One command, one decision
After this, you'll be able to sort approval requests into safe, inspect first, and reject categories based on what they affect.
Before you start
Complete Read sandbox mode before approving first.
The idea
Approval is not a mood. It is a risk decision. Codex asks because a command crosses a boundary, not because the command is bad. Your job is to understand what changed about the boundary.

Here is the before and after: before, Codex is guessing from a loose request. After, you can sort approval requests into safe, inspect first, and reject categories based on what they affect.
Now try it use the exercise prompt on one real repo task.
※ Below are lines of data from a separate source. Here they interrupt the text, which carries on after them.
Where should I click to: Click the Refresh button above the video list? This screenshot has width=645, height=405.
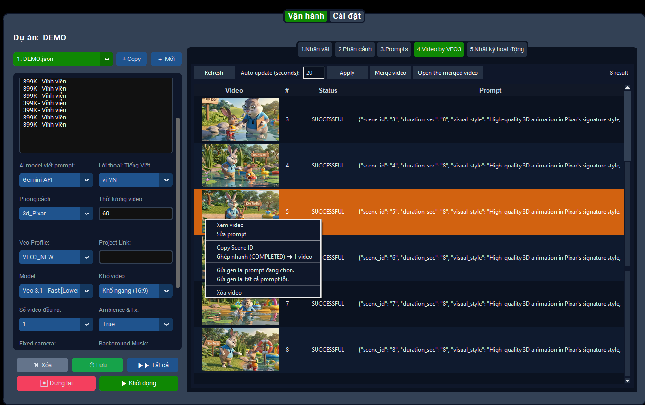click(x=214, y=72)
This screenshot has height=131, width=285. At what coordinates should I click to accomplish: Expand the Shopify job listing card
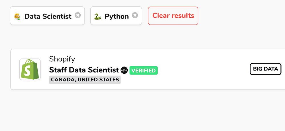[x=200, y=83]
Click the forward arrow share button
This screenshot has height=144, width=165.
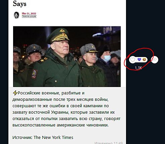[x=155, y=60]
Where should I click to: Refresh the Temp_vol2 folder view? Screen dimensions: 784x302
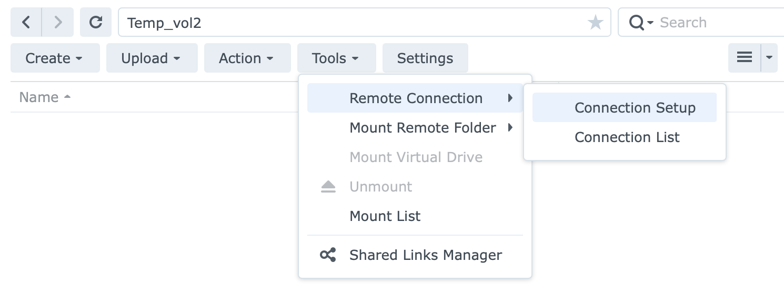pos(96,22)
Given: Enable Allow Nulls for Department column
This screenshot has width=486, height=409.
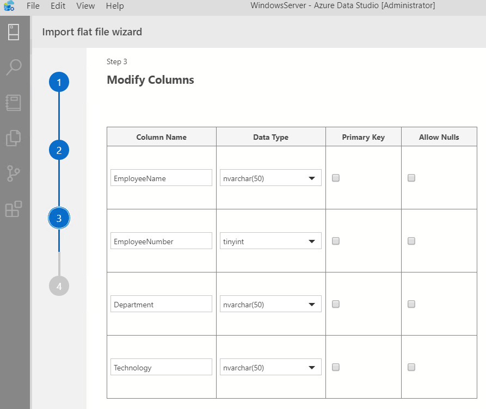Looking at the screenshot, I should coord(411,304).
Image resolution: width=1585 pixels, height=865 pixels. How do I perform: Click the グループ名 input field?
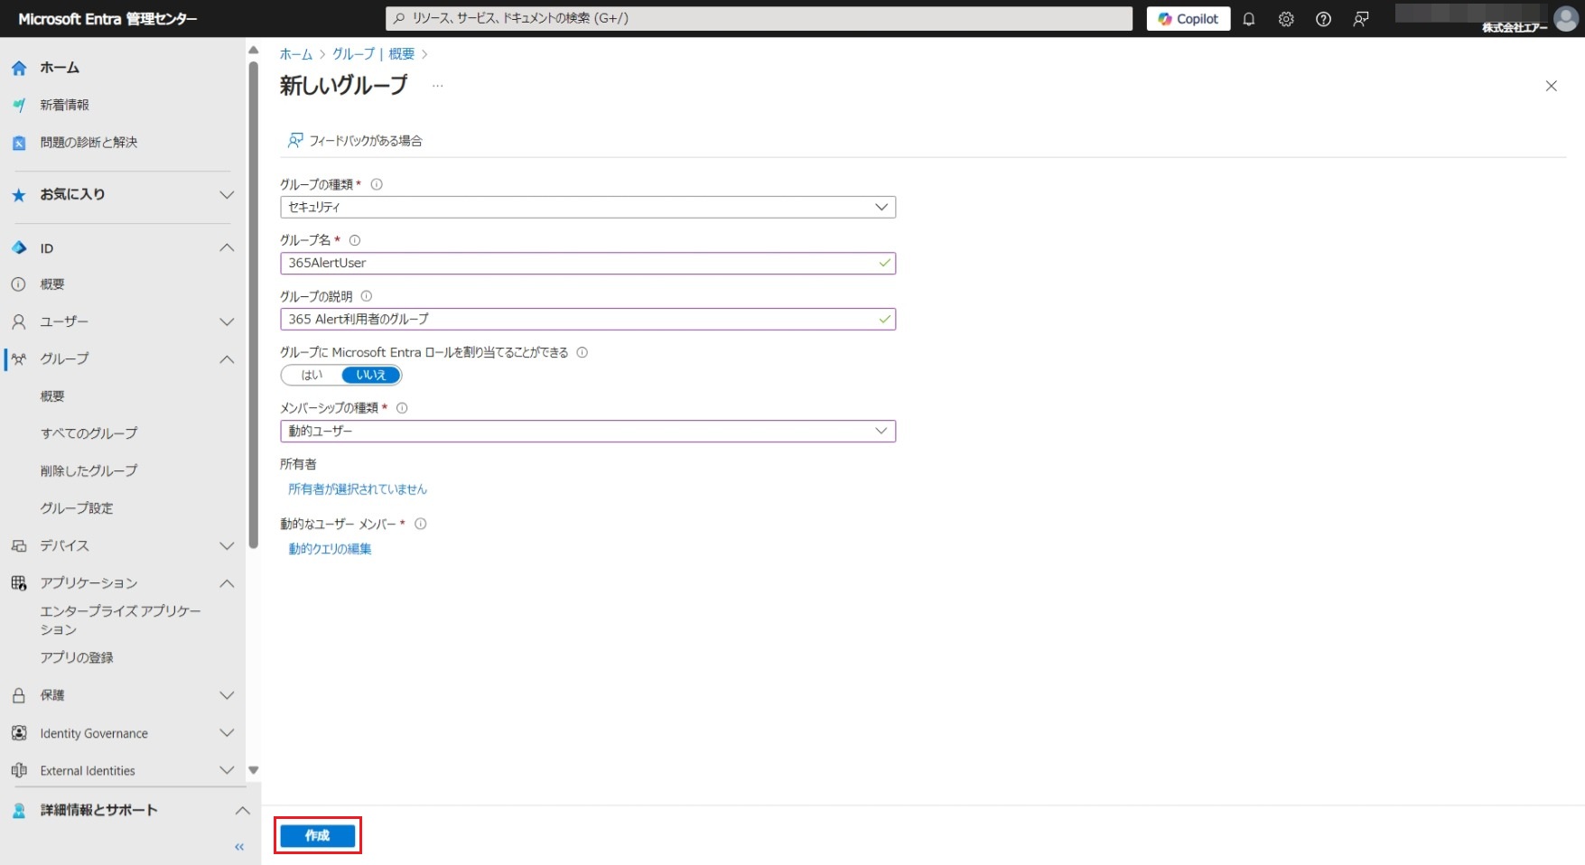tap(578, 263)
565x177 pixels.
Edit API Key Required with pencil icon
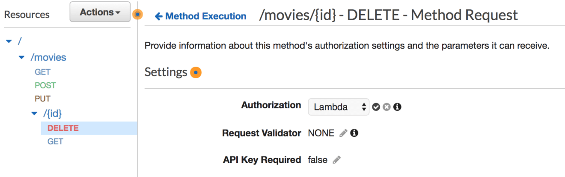336,160
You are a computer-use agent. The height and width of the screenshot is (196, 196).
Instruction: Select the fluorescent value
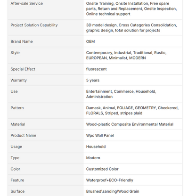(96, 69)
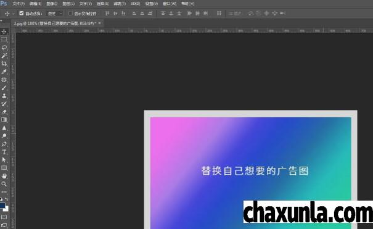Viewport: 373px width, 229px height.
Task: Choose the Horizontal Type tool
Action: (x=4, y=152)
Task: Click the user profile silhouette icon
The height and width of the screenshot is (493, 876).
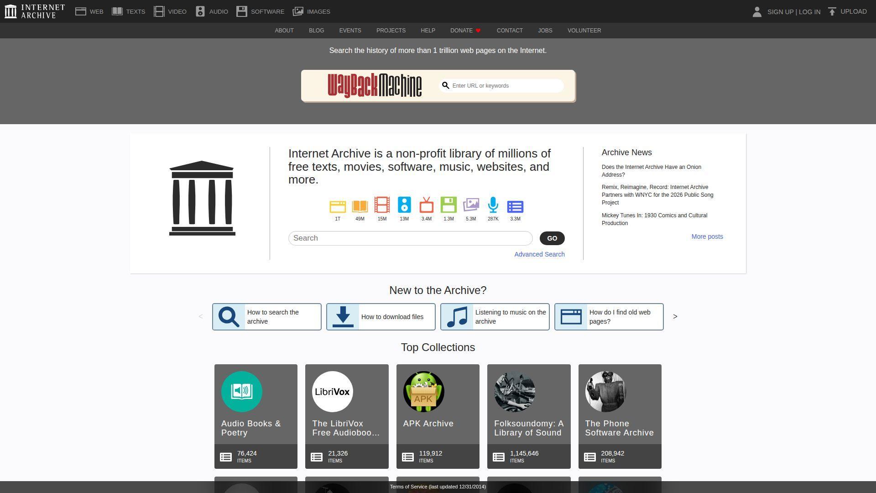Action: [757, 12]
Keep the output small enough to check before you accept the change.
You are ready when the Codex action, boundary, and proof all match the task.
Try it (11 min)
Watch out for
Paste this into Claude
Classify these Codex approval requests: Commands or actions: 1. [paste request] 2. [paste request] 3. [paste request] For each, choose: - approve once - approve for session - ask for explanation - reject Give the reason and the follow-up proof you need.
What a good response looks like
npm test -- profile: approve once, local proof command. npm install: ask for explanation, then approve once if package changes are expected. rm -rf public/uploads: reject, destructive and outside task scope.
What good looks like
When this breaks
AI can help with this
Use Codex to help you you can sort approval requests into safe, inspect first, and reject categories based on what they affect. Start with the exercise prompt and your real input. Ask for one draft, then check it against this proof: Each request is classified by what it can affect. Accept only the version you can verify yourself.

You can now
You can classify read, write, network, and destructive actions
Key takeaways
Approve the effect, not the command name. The right approval names what Codex can affect and how you will check it.